FairerCLIP: Debiasing CLIP's Zero-Shot Predictions using Functions in RKHSs

Authors: Sepehr Dehdashtian, Lan Wang, Vishnu Boddeti

ICLR 2024 | Conference PDF | Archive PDF | Plain Text | LLM Run Details

Reproducibility Variable Result LLM Response
Research Type Experimental We evaluate Fairer CLIP on datasets with spurious correlation and intrinsic dependence and compare it to several existing baselines.
Researcher Affiliation Academia Michigan State University {sepehr, wanglan3, vishnu}@msu.edu
Pseudocode Yes Details of training Fairer CLIP are presented in Algorithm 1.
Open Source Code No The paper does not provide any explicit statement about open-sourcing code for the described methodology, nor does it include a link to a code repository.
Open Datasets Yes We evaluate Fairer CLIP on an assortment of classification tasks across many datasets. This includes Waterbirds (Sagawa et al., 2019), which contains spurious correlations between the types of birds and background of the images, different settings of Celeb A (Liu et al., 2015) that contains more than 200,000 face images of the celebrities in the wild annotated with 40 binary attributes and contains both spurious correlations and intrinsic dependencies among its attributes, Fair Face dataset (Karkkainen & Joo, 2021) which contains more than 108,000 face images from 7 different race groups (White, Black, Indian, East Asian, Southeast Asian, Middle Eastern, and Latino) collected from the YFCC-100M Flickr dataset and labeled with race, sex, and age groups, and Chicago Face Database (CFD) (Ma et al., 2015) which includes face images with different annotations such as facial attributes, ethnicity, age, and sex.

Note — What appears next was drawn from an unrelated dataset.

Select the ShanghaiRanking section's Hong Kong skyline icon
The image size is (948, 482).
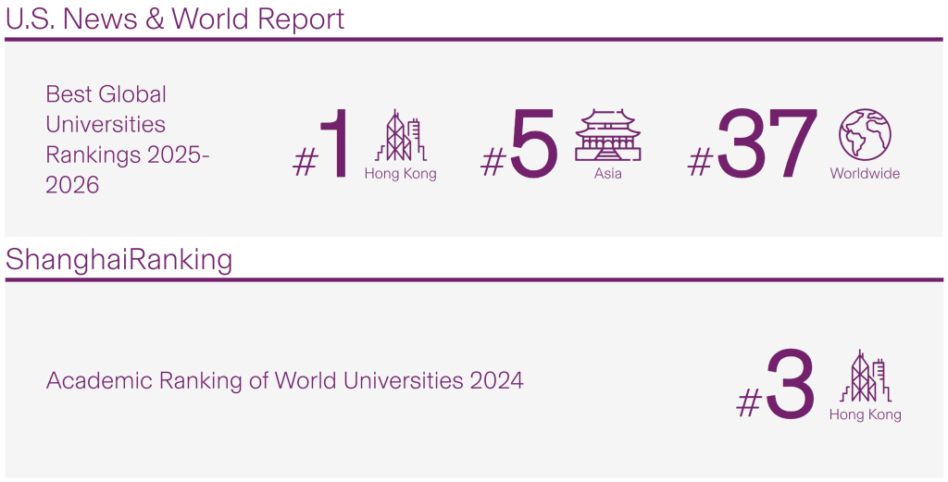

Dataset Splits Yes For Celeb A and Waterbirds, we follow their official train/val/test splits and only use ground truth labels from the val split for hyperparameter tuning. For CFD, since there is no official dataset split, we randomly split it with a ratio of 0.5/0.1/0.4 for train/val/test.
Hardware Specification No The paper states: 'The underlying model for this experiment is CLIP Vi T-L/14, and all the numbers are measured on the same machine.' (Section 4.3). However, it does not specify the particular model of GPU, CPU, or any other specific hardware component used.

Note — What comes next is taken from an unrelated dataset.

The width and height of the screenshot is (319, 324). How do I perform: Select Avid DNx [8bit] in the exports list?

Software Dependencies No The paper does not provide specific version numbers for any software dependencies, programming languages, or libraries used in the experiments.

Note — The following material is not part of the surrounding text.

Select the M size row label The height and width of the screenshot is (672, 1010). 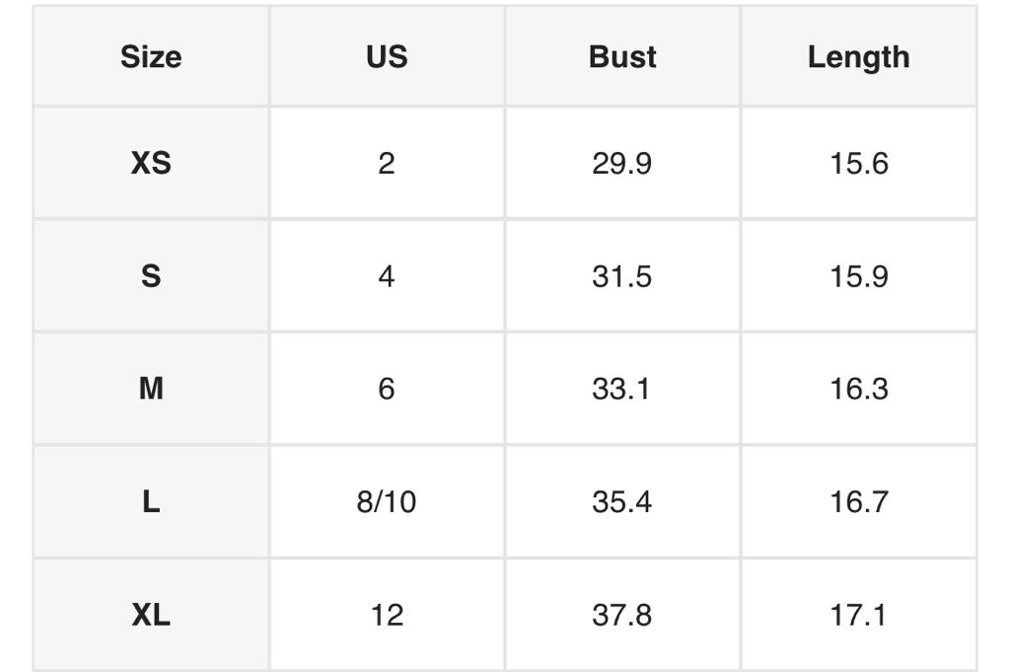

Experiment Setup Yes Following the standard setting Zhang & Ré (2022), we use val split to decide the optimal τ, τz, and dimensionality of the random Fourier features (RFF). For Celeb A, the optimal τ, τz, and RFF dimensions are 0.8, 0.5, and 8000. For Waterbirds, the optimal τ, τz, and RFF dimensions are 0.7, 0.7, and 3000. And for CFD, the optimal τ, τz, and RFF dimensions are 0.6, 0.3, and 1000. In the scenario where the group labels are not available, we follow the same setup as the scenario where the group labels of the val split are available. For all the above-mentioned experiments under different settings, we set the representation dimensionality r to c 1 where c is the number of classes of the downstream target task.